I'm not really sure why I wrote this. I guess I was in a depressig mood. So enjoy my dark, one-sided Yuffentine...Don't own it.

He wasn't sure why he kept coming back to this one street corner, this one house. Vincent watched the couple through the windows for three nights.

On the first night, they had a silent dinner and argued soon after, about what Vincent wasn't sure, he could not hear them. The woman slept on the couch in the living room, a place usually taken by the husband after a fight. Vincent watched her fall asleep and made sure she was safe before leaving as dawn drew near.

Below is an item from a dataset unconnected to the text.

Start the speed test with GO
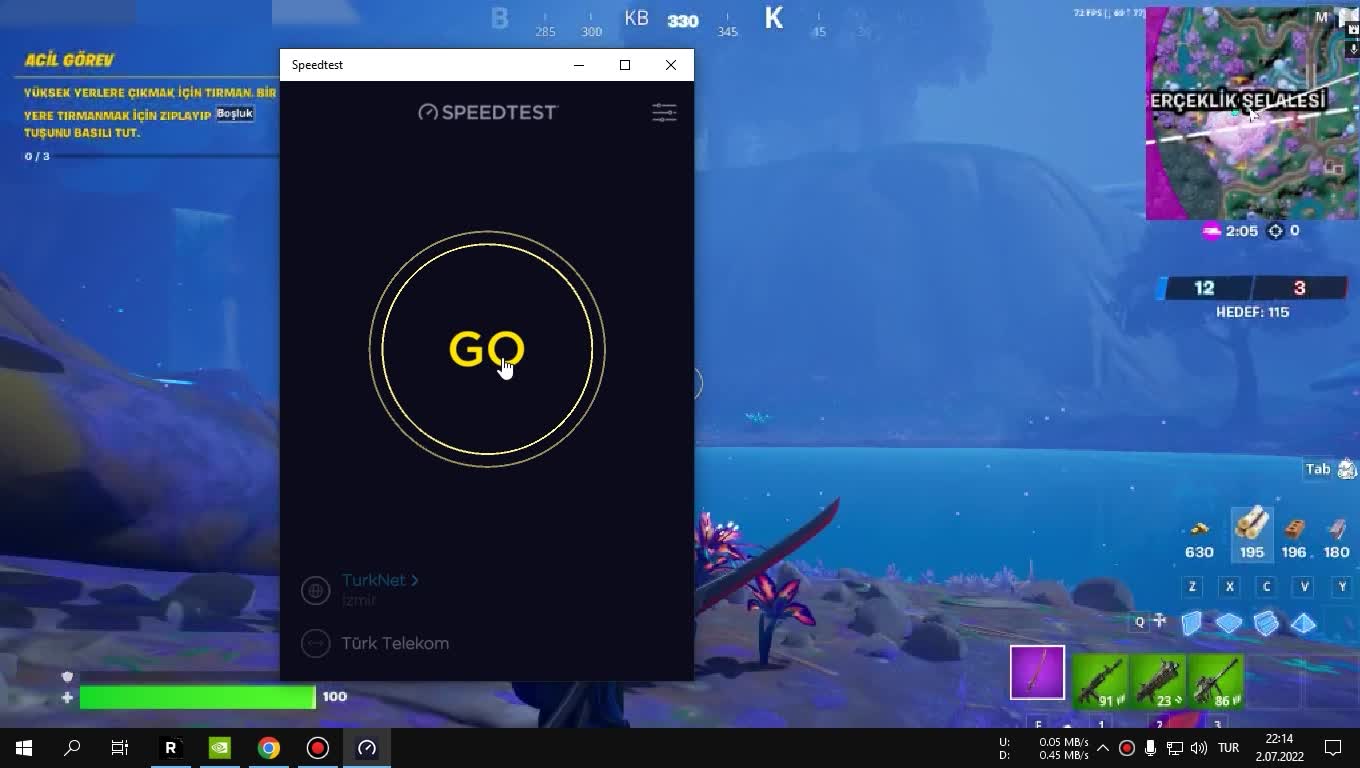1360x768 pixels. (x=487, y=349)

On the second night, the husband rose his voice to be heard by Vincent at the corner, but it was inaudible to him. The man inside the house lifted his hand threateningly, and the woman cowered before him, and she suddenly looked so fragile to Vincent, something she certainly had never been. The husband struck her across the face and she brought her own fingers up to the stinging mark left there. Her husband turned and left her slouched in the living room, bruises quickly forming around her eye and cheekbone. Vincent clenched his fist over the gun at his belt. The woman was crying. She sat in an armchair until sleep claimed her, and Vincent's heart ached to see her so miserable. Nevertheless, he left her to flee from the sun.

The next night, the third, Vincent came to the house in the middle of another argument. A physical argument. The man was beating his wife, not just one hit like the previous evening. He punched her and slapped her and kicked her when she fell. He threw things at her as she tried to crawl away, towards the door. Vincent stepped forward as the man reached for a weapon, but reminded himself that this was not his battle; he shouldn't be there anyway. The woman through the window cried out as metal dug into her flesh: so loud and clear that the scream echoed in Vincent's ears; the agony and regret in that scream pierced through his cold soul and left him hollow. He looked away from the little house as more mistreatment took place only meters away from where he was standing in the dark. When no more shrieks rang out into the night, Vincent turned his eyes to the house again. The windows were dark; the husband was nowhere to be seen. Vincent watched intently for any signs of life coming from the living room window until a small, pale arm rose up and shone in the moonlight as it touched the glass of the front window, leaving blood streaks as it slipped downward. The woman was trying to stand up. Thin red rivers ran down her thin arm and glistened in the eerie light of midnight.

Vincent turned and walked away then. He had made up his mind once and for all. He would never return to this street corner, he would never spy on his failure again. Yuffie's choices were nothing that concerned him, she had told him so the night she said goodbye forever, and he knew it.